La seconde avancée concerne les opérateurs de l’État. Depuis 2006, ces organismes qui mettent en œuvre des politiques publiques sont traités comme les services de l'État, avec des objectifs et des indicateurs de performance. Chaque année, le volet des projets annuels de performances qui leur est dédié s’enrichit. Le PLF 2008 permet par exemple une connaissance plus fine des emplois des opérateurs de l’État.
Je mentionnerai également la comptabilité d’analyse des coûts qui permet de mieux comprendre les liens entre les différents programmes, de manière à s’approcher des « coûts complets » de l’action de l’État et de compléter ainsi l'information donnée au Parlement en couvrant plus largement les charges afférentes aux politiques publiques.

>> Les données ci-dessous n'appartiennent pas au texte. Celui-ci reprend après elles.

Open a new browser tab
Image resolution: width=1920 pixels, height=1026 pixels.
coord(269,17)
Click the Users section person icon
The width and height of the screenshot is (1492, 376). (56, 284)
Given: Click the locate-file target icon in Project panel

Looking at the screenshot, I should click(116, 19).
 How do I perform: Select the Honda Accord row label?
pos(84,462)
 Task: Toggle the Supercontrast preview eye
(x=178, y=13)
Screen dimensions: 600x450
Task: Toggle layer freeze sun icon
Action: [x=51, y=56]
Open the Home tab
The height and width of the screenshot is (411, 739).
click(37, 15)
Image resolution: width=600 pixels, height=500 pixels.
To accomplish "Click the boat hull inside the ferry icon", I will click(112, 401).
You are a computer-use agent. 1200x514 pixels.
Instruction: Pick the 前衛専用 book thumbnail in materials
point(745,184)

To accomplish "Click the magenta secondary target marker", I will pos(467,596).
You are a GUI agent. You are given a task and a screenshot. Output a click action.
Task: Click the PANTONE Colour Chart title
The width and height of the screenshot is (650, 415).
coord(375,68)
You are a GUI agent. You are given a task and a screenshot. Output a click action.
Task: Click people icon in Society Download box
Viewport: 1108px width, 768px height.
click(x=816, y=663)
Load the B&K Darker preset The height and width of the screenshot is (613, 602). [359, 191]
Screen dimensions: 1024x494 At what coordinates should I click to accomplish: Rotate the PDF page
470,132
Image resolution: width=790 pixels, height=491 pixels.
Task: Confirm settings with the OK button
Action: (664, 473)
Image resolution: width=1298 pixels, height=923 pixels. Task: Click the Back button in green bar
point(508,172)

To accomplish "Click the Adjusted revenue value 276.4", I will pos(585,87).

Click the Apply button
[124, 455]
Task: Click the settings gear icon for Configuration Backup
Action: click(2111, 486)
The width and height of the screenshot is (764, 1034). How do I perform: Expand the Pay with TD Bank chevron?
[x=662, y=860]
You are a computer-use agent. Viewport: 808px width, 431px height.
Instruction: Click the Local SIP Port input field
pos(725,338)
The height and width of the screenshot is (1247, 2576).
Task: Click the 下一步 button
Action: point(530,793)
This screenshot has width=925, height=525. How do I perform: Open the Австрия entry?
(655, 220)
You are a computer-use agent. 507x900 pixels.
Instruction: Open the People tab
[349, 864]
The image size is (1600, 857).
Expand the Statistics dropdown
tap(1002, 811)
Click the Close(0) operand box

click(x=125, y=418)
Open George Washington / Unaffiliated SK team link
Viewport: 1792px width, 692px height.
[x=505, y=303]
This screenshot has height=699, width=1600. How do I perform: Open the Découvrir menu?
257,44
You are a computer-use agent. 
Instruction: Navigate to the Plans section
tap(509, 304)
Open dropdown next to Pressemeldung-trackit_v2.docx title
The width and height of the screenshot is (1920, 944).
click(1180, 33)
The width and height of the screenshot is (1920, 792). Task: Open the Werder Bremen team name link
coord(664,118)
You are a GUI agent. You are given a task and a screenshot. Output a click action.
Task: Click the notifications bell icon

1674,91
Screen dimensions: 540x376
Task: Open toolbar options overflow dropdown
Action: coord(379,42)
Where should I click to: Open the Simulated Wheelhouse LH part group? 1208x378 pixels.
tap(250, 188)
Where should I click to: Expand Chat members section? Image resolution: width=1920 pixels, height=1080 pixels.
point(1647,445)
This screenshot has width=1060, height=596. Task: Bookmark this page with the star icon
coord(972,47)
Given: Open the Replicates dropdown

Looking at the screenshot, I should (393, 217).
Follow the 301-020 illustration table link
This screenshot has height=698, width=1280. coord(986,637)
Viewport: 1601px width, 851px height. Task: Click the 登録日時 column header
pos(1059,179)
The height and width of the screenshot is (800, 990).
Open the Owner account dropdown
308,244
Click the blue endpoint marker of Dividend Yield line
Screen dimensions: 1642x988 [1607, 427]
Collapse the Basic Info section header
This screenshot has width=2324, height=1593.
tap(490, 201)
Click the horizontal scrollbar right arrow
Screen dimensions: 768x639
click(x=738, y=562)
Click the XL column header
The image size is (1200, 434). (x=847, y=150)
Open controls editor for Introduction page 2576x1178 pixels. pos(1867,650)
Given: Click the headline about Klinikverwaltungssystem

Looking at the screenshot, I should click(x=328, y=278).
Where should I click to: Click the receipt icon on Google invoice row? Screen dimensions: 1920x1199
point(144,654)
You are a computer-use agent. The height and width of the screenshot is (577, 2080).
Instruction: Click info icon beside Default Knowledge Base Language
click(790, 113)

Enfin, innovation la plus récente, j’ai souhaité que soit désormais joint au projet de loi de finances un rapport sur la dépense publique, dans la mesure où la maîtrise de la dépense est au cœur de notre stratégie de finances publiques. Présenté pour la première fois cette année à l’appui du PLF, il expose toutes les composantes de la dépense publique, en détaille les déterminants économiques et démographiques, et présente les leviers d’actions. Il comporte en annexe une « charte de budgétisation » qui précise la méthode retenue pour raisonner chaque année à périmètre constant et explique comment le respect de la norme de dépense est apprécié.
Ce nouveau rapport, en apportant aux citoyens et à leurs représentants un éclairage supplémentaire sur les finances publiques, répond pleinement à notre souci de pédagogie et de transparence.